In conclusione, un aspetto impegnativo degli studi sullo sviluppo è l'accesso a questi punti critici. Questo protocollo fornisce un metodo per visualizzare la morfogenesi che si verifica durante una specifica finestra temporale. La pipeline combina strumenti e tecniche esistenti per colpire geneticamente le popolazioni cellulari ed esprimere proteine fluorescenti mirate alla membrana. I preparati a montaggio piatto retinico acuto mantengono la vitalità e i segnali fluorescenti per l'imaging confocale a cellule vive per diverse ore. Gli aspetti transitori e dinamici dello sviluppo di dendrite sono catturati in video 3D e sono post-elaborati utilizzando software open source. La capacità di catturare video 3D ad alta risoluzione è essenziale per indagare i processi di sviluppo dinamico.

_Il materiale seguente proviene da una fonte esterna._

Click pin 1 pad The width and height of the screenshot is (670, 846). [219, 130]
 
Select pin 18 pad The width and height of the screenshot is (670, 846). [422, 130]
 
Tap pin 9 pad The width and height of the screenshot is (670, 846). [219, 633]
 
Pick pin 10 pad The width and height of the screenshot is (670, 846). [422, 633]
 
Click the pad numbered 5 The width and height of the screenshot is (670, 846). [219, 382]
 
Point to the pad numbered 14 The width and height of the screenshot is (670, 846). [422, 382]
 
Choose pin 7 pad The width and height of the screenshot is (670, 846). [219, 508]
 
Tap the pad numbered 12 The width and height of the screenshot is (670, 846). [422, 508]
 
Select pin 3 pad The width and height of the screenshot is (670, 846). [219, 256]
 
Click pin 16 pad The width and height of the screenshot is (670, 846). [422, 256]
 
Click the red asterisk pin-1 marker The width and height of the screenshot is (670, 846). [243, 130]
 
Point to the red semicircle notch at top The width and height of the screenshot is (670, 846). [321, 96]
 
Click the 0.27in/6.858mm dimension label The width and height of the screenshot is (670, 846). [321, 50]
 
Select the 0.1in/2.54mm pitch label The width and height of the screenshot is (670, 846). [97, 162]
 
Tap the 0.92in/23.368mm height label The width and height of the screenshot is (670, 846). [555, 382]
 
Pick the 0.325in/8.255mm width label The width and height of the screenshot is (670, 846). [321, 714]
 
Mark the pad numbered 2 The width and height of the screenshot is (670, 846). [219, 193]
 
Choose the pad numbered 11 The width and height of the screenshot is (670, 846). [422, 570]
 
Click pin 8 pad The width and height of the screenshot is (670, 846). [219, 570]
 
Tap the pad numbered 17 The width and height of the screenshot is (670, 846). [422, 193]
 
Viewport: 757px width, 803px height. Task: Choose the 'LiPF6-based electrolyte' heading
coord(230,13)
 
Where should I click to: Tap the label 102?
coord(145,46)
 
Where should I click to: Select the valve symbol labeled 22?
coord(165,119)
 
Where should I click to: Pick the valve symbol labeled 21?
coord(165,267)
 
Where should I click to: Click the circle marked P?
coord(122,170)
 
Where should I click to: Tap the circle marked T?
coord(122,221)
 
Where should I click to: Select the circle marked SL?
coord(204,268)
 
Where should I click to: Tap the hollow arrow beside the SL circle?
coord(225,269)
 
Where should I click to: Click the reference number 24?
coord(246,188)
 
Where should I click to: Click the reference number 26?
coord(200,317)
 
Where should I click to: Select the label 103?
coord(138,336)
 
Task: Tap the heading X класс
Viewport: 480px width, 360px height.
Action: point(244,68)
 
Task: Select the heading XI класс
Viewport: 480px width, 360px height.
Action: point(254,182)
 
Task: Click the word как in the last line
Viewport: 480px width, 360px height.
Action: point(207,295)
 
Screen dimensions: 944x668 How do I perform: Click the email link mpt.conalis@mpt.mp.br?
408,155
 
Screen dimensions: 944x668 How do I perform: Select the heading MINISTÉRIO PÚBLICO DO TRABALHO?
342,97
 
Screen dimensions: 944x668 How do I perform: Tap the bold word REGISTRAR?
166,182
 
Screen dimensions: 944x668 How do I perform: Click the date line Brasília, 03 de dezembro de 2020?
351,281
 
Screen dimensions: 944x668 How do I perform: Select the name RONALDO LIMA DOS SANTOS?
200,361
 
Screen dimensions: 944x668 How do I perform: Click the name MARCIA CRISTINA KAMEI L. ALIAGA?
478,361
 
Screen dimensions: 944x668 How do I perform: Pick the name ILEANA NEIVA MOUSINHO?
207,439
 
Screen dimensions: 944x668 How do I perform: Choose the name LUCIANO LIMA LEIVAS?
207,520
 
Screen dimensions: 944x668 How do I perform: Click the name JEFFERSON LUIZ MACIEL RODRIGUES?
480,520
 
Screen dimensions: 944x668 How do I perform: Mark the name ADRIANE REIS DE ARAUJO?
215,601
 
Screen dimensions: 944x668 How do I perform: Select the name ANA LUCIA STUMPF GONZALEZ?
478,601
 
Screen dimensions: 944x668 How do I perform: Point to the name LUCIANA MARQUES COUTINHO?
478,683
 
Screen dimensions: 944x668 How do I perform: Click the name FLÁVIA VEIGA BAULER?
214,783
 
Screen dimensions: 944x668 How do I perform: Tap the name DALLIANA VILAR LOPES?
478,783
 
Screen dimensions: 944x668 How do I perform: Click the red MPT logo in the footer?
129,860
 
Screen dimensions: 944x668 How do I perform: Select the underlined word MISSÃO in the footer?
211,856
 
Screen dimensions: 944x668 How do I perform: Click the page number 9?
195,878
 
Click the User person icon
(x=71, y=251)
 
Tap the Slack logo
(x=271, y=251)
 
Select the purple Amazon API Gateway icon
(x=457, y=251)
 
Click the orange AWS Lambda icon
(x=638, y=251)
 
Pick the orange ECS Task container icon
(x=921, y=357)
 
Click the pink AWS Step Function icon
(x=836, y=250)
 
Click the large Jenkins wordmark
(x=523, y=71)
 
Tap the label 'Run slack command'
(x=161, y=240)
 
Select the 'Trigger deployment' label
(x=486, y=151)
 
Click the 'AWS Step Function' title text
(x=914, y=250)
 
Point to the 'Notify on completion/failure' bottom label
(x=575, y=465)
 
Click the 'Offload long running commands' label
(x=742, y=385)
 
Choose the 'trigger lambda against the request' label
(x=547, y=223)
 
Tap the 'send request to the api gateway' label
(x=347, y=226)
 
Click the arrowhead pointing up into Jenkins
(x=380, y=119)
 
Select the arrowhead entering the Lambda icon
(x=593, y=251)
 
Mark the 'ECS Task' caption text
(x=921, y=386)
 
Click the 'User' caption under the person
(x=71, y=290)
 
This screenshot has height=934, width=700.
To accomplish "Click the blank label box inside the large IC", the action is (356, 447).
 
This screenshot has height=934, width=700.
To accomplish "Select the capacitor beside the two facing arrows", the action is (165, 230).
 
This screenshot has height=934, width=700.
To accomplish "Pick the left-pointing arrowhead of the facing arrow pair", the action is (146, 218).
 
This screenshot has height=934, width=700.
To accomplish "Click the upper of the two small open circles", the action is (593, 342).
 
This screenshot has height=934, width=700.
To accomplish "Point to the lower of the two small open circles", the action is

Gli autori non hanno nulla da rivelare.

Ringraziamo Madison Gray per avermi dato una mano quando non ne avevo. Questa ricerca è stata supportata da un NSERC Discovery Grant (RGPIN-2016-06128), una Sloan Fellowship in Neuroscience e una Canada Research Chair Tier 2 (a J.L.L). S. Ing-Esteves è stato supportato dal Vision Science Research Program e dal NSERC Postgraduate Scholarships-Doctorals.